___ Task material ___

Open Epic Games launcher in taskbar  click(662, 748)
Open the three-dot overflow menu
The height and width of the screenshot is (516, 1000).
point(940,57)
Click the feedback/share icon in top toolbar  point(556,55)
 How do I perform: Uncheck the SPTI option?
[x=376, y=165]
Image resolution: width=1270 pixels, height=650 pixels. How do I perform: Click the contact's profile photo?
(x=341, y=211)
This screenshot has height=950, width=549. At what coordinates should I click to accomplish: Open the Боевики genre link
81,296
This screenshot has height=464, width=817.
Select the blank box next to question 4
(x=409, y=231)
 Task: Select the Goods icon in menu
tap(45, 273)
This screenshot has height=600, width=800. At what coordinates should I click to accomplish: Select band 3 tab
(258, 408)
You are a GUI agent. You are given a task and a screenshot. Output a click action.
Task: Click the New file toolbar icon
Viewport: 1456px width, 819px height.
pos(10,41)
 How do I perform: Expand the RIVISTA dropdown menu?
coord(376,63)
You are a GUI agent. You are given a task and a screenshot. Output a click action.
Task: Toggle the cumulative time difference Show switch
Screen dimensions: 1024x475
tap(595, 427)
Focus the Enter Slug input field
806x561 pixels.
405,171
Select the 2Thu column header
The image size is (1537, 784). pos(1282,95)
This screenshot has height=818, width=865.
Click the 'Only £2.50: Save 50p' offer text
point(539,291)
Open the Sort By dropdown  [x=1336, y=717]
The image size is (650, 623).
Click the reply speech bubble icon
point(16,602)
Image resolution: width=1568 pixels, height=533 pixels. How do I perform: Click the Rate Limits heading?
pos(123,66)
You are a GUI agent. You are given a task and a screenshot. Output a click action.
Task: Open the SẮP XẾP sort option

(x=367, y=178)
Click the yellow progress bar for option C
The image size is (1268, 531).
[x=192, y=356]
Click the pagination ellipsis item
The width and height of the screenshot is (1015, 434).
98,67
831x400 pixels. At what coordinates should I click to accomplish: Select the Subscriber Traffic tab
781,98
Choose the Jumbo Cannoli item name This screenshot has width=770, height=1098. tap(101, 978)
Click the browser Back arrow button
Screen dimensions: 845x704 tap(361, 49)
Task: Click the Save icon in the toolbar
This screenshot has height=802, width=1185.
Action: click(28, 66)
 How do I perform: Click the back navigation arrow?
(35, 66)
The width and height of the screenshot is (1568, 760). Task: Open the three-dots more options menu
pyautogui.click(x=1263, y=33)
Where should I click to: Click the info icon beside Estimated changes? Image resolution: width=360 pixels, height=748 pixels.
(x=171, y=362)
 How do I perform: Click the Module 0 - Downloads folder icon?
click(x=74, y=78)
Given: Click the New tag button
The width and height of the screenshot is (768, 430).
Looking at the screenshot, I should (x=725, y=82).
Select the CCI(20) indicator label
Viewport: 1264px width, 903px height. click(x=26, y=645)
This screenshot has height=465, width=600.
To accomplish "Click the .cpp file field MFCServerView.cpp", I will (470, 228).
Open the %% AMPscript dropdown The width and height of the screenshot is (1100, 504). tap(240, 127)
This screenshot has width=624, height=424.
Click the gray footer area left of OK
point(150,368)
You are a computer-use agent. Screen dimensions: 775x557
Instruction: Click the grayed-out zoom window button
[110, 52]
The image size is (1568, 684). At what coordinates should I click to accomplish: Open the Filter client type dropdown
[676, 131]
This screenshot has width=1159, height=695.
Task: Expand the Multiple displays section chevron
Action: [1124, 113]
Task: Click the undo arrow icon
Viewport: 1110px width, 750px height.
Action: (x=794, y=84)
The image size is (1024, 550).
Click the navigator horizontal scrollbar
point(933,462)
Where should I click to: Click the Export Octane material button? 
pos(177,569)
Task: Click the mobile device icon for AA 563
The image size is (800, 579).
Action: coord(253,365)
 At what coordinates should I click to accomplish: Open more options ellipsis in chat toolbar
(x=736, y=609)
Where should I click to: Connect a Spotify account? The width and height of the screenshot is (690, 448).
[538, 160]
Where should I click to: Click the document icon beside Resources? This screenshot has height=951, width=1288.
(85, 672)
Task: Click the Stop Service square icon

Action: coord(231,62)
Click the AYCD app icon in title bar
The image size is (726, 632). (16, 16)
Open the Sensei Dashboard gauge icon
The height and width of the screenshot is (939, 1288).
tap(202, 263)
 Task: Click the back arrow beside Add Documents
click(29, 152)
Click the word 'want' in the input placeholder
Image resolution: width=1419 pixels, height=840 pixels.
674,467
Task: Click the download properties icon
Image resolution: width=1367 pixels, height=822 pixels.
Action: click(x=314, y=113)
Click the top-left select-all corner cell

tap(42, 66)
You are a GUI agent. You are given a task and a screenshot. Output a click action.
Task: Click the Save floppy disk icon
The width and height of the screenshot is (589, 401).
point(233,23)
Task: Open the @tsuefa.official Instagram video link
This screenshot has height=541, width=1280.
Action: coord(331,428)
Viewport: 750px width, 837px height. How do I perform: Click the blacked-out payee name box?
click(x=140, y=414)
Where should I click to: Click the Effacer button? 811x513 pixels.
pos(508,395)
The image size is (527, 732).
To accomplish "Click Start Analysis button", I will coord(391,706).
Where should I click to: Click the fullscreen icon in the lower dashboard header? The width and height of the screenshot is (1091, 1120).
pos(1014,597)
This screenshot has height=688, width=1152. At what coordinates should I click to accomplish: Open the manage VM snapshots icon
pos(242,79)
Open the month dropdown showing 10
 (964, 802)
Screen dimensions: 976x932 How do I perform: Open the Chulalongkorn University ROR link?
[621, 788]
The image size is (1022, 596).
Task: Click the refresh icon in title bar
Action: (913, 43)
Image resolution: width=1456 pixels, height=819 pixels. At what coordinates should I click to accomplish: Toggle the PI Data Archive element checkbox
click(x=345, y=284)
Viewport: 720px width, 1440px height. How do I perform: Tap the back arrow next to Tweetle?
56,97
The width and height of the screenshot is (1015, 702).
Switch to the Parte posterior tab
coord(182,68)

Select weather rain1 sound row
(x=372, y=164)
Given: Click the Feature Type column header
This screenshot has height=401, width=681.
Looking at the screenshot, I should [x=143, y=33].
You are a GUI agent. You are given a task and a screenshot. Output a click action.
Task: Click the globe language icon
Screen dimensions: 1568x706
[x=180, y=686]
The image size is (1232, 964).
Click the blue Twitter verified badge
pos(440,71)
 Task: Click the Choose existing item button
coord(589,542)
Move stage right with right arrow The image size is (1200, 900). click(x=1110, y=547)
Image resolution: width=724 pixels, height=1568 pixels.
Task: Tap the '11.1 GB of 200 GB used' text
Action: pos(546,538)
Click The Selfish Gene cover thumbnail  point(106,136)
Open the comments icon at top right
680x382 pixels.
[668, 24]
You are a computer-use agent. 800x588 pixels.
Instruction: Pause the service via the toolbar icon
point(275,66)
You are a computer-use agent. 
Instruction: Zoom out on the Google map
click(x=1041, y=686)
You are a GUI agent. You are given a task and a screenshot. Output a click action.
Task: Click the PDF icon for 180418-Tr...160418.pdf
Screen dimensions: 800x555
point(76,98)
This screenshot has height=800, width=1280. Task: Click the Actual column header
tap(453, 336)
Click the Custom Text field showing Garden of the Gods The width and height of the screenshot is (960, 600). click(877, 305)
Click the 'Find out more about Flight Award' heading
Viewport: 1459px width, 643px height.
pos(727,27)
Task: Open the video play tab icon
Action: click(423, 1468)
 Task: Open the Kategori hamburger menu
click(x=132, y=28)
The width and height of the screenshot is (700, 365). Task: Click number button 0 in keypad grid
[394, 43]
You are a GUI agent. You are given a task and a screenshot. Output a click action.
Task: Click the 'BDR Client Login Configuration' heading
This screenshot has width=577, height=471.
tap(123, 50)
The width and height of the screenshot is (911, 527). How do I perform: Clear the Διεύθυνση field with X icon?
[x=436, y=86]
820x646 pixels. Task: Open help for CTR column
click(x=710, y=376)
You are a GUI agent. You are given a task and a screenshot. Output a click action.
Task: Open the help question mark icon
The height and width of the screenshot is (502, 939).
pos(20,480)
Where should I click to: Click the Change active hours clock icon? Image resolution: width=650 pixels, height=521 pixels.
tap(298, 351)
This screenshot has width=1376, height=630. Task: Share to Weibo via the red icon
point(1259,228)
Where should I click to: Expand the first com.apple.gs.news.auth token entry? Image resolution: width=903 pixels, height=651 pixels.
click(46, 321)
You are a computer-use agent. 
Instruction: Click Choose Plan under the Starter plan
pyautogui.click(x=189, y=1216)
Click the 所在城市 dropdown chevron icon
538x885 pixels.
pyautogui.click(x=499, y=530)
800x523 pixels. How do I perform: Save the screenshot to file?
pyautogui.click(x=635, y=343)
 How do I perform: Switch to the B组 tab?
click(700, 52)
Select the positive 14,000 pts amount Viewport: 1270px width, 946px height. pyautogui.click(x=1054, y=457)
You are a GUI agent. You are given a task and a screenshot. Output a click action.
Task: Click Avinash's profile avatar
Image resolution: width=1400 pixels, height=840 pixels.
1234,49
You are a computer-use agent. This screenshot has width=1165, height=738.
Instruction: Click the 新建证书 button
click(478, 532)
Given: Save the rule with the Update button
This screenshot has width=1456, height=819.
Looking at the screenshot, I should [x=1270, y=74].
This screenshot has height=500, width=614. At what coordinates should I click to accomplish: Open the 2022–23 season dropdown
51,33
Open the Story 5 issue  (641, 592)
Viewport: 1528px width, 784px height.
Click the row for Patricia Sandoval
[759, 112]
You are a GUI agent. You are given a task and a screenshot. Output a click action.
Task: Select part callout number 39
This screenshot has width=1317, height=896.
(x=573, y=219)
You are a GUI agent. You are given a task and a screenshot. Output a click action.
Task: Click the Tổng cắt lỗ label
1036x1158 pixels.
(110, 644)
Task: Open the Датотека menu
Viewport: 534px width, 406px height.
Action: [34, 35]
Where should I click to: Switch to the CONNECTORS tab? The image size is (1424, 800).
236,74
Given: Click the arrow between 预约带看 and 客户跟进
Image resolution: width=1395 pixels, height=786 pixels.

___

Look through the material and copy each line that has "will".

**Result:**
To accomplish "Click the .cpp file field MFCServerView.cpp", I will (470, 228).
To accomplish "Click Start Analysis button", I will coord(391,706).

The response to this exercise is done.